Concernant la modification du message, devrait être retenue l'existence d'une nouvelle publication lorsque, sur un site de vente aux enchères, est proposé un nouvel objet. Dans le cadre de l'intervention des internautes sur un forum de discussion, les modifications apportées par un internaute devraient, elles aussi, être considérées comme une nouvelle publication.
Concernant la modification du site, la simple modification de forme qui consisterait, par exemple, à opérer un changement de page, sans modification du contenu de l'article, ne doit pas être considérée comme une nouvelle publication. En revanche, la modification de fond comparable à la réédition d'un écrit devrait être considérée comme une nouvelle publication, d'autant que cette nouvelle version du site peut s'adresser à un nouveau public.

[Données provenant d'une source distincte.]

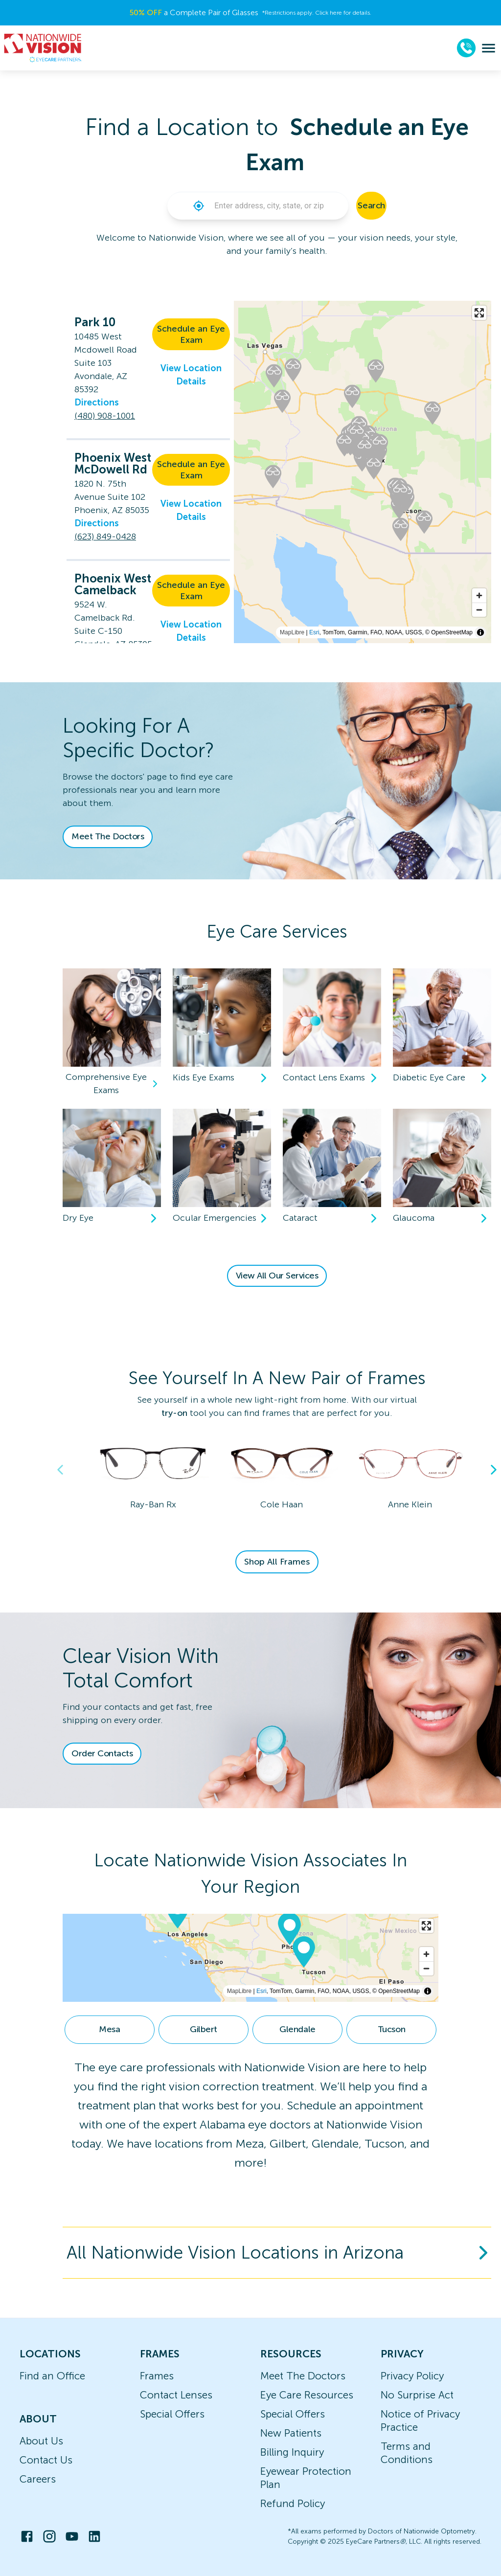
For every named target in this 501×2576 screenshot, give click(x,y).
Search (371, 205)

La cour d'appel de Paris a suivi cette analyse dans l'hypothèse d'un simple changement de l'adresse web du site (CA Paris, 29 janvier 2004), contrairement à la modification de la page du site, non constitutive, elle, d'une nouvelle publication (TGI Paris, 21 février 2005[5]).
Jurisprudence :
CA Paris, 11e ch. A, 17 mars 2004[6], T. K., Yahoo ! INC c/ Assoc. amicale des déportés d'Auschwitz et des Camps de Haute Silésie, MRAP (Mouvement contre le racisme et pour l'amitié entre les peuples)
En revanche, la jurisprudence et la doctrine sont assez unanimes pour refuser l'assimilation à une réédition, le passage d'un site payant à un site gratuit ou vice versa, et préfèrent y voir, à juste titre, un simple choix de politique commerciale (TGI Paris, 6 septembre 2004).
Enfin, l'actualisation d'un site internet n'interrompt pas la prescription des actions prévues par la loi sur la presse (Crim. 19 septembre 2006).